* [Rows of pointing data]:

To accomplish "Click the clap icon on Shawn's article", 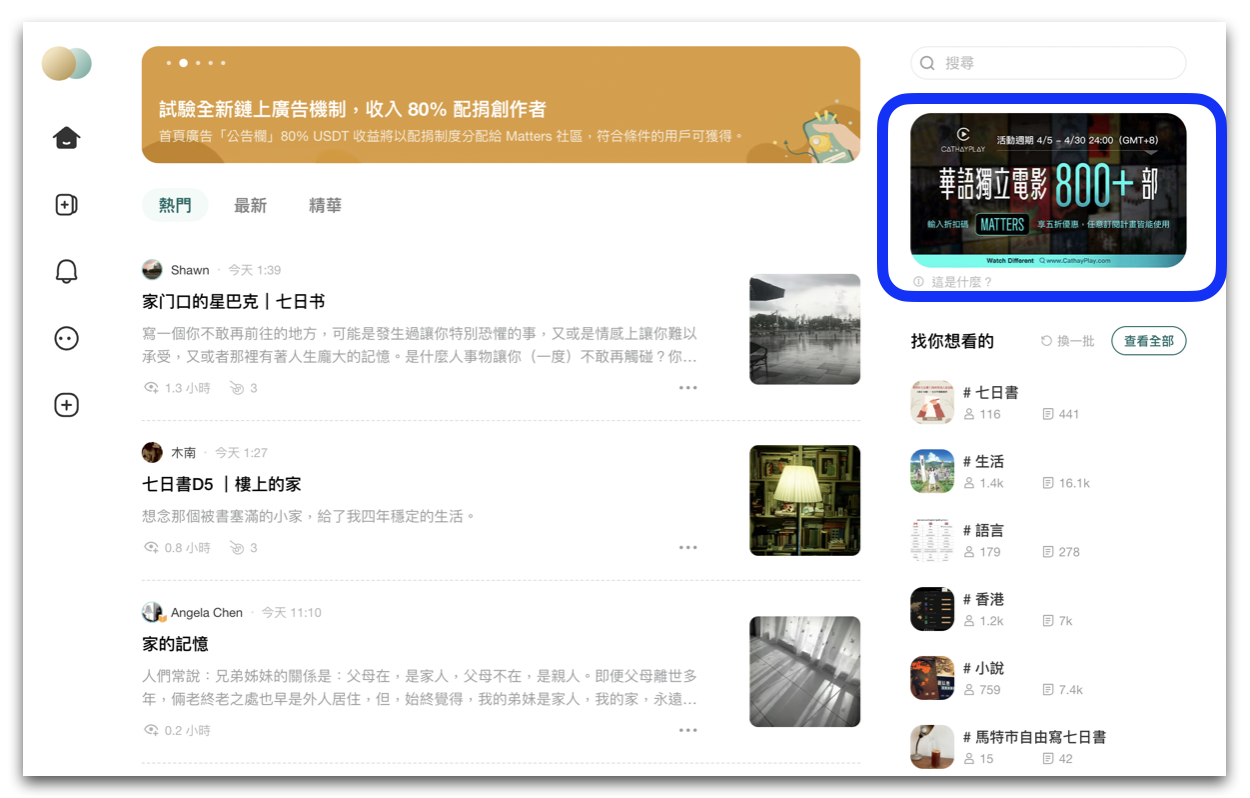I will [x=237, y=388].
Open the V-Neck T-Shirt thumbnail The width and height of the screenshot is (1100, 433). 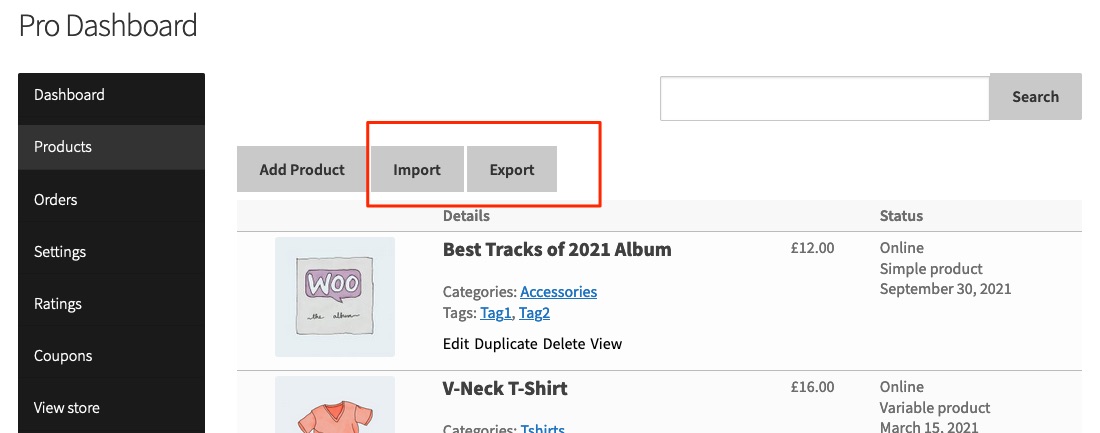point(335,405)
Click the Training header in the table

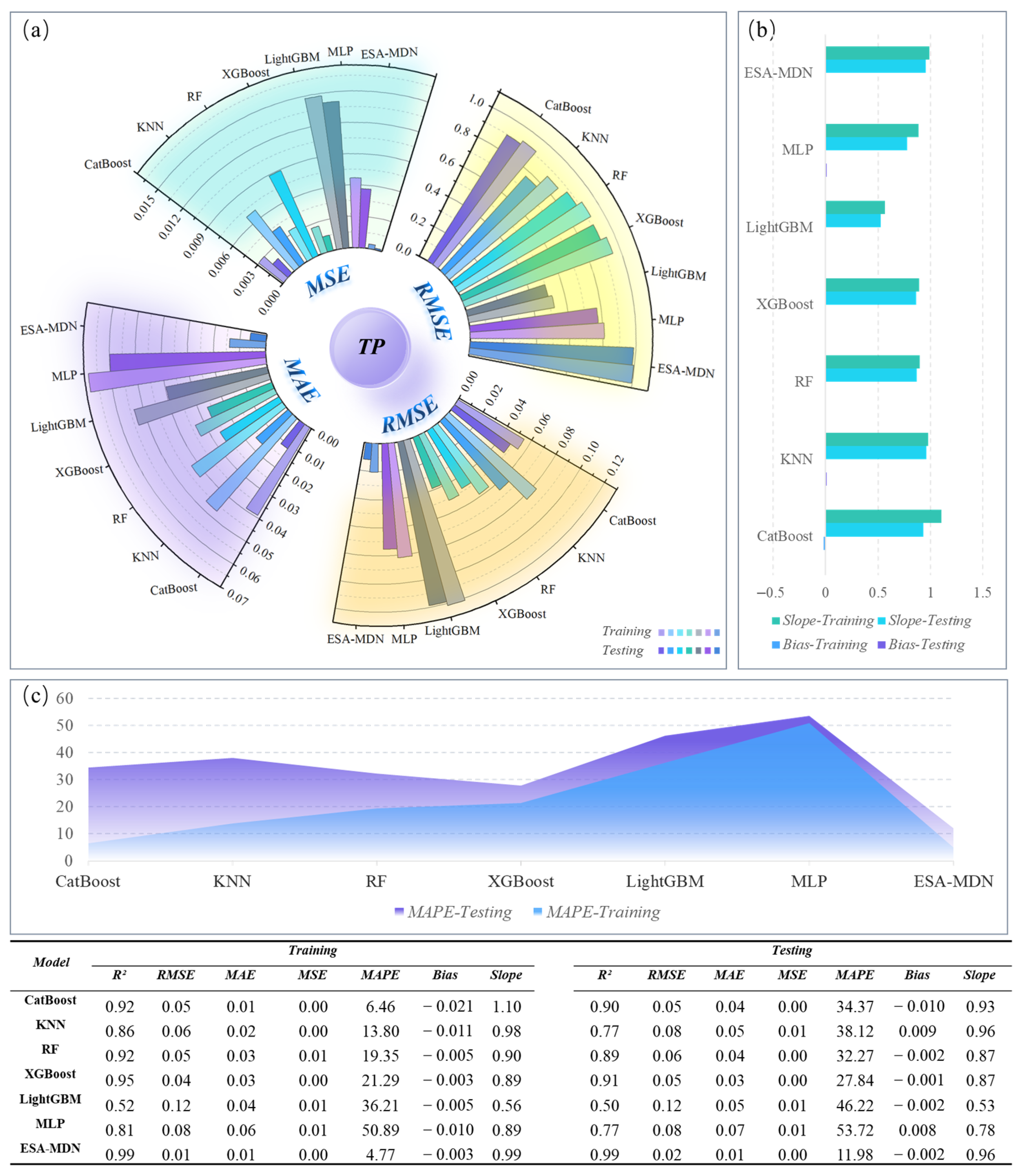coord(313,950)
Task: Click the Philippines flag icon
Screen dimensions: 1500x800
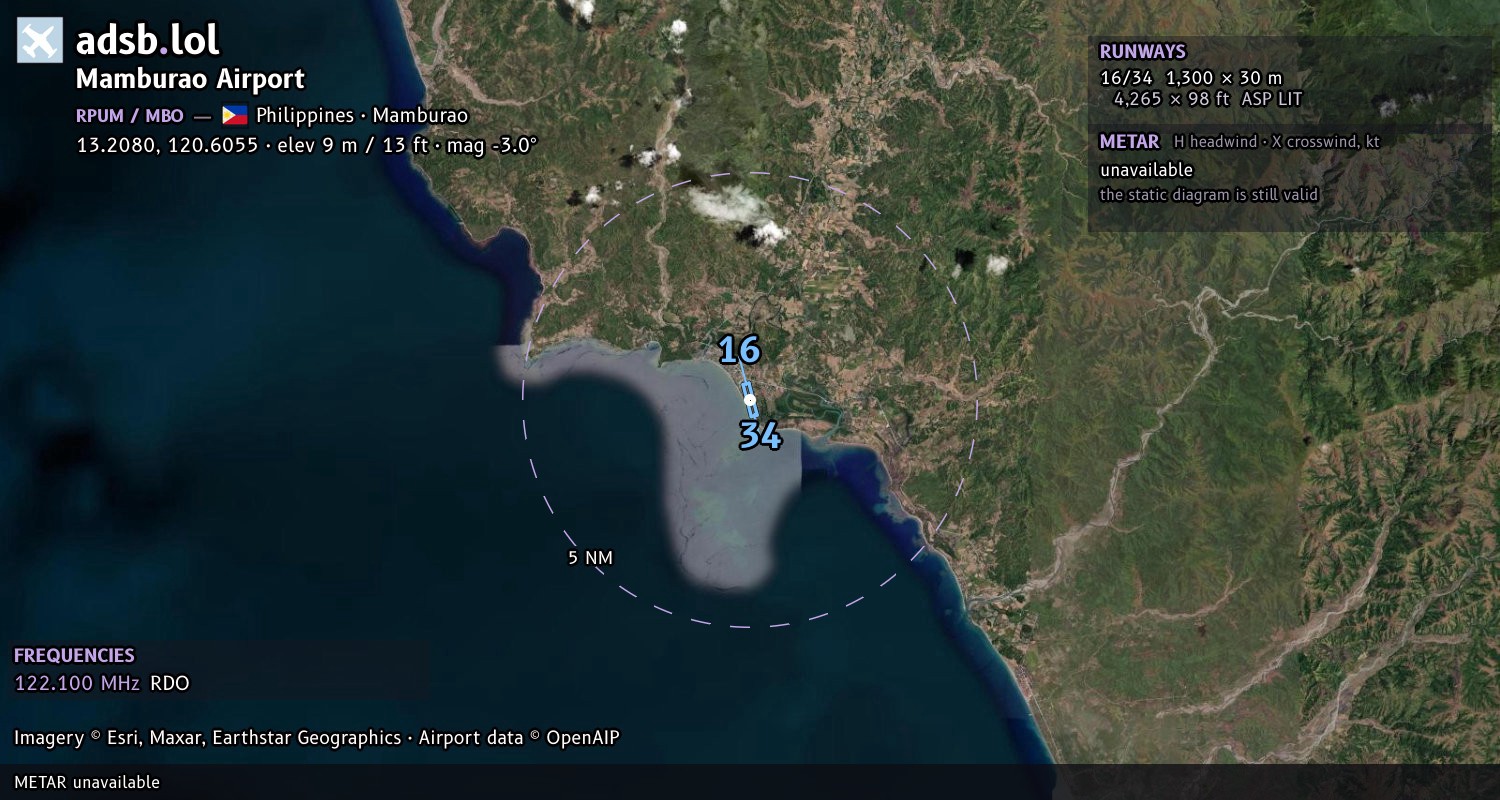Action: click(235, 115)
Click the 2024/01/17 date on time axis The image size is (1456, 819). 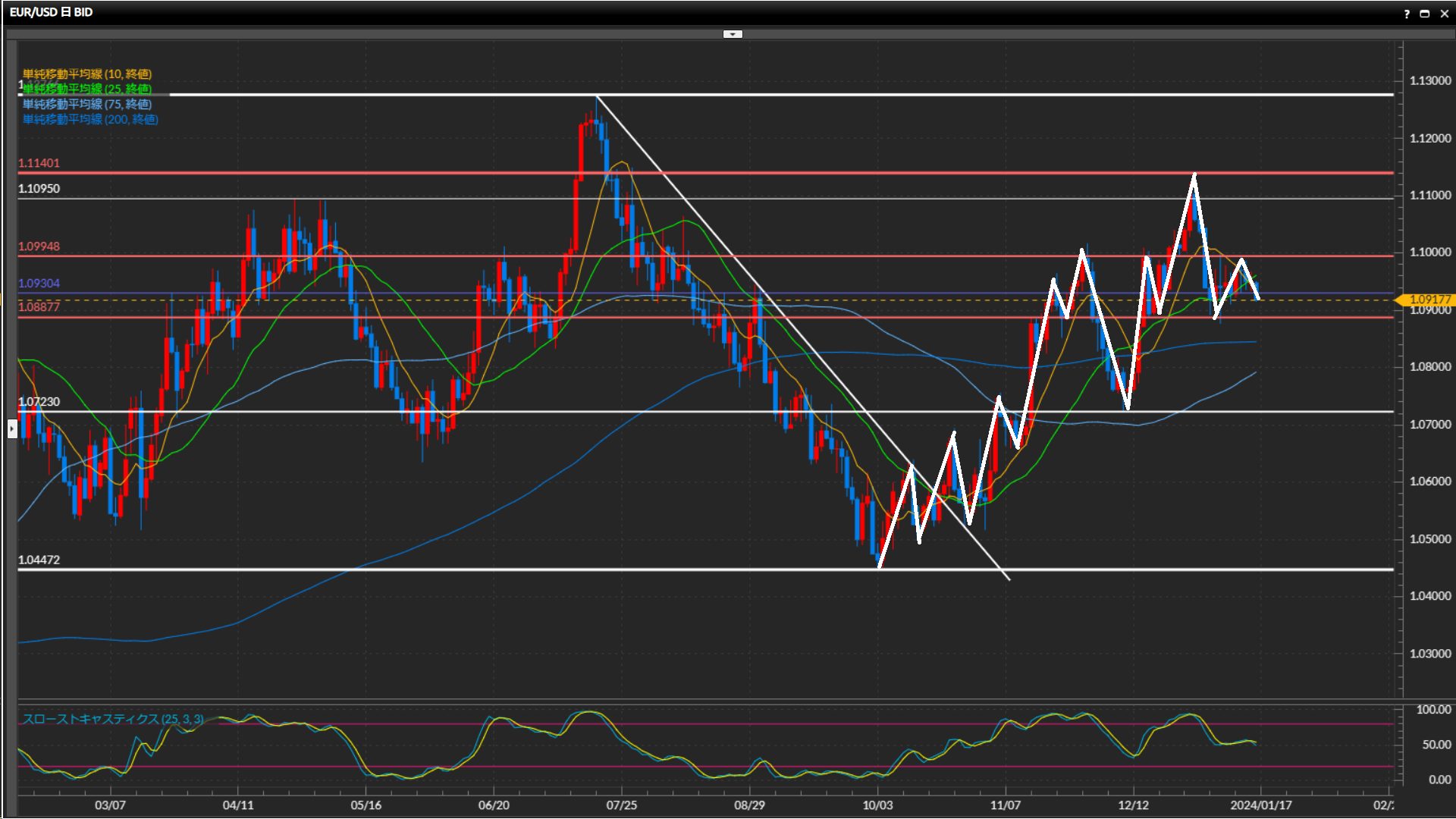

* [EXERCISE REQUIREMENTS]:
Copy the items word for word, starting at the line that contains "Task: Click the Philippines flag icon" and continuing through the last line of the items. Leave the pictures out of your copy.

* [OUTPUT FOR THIS TASK]:
Task: Click the Philippines flag icon
Screen dimensions: 1500x800
Action: click(235, 115)
Click the 2024/01/17 date on time axis The image size is (1456, 819). 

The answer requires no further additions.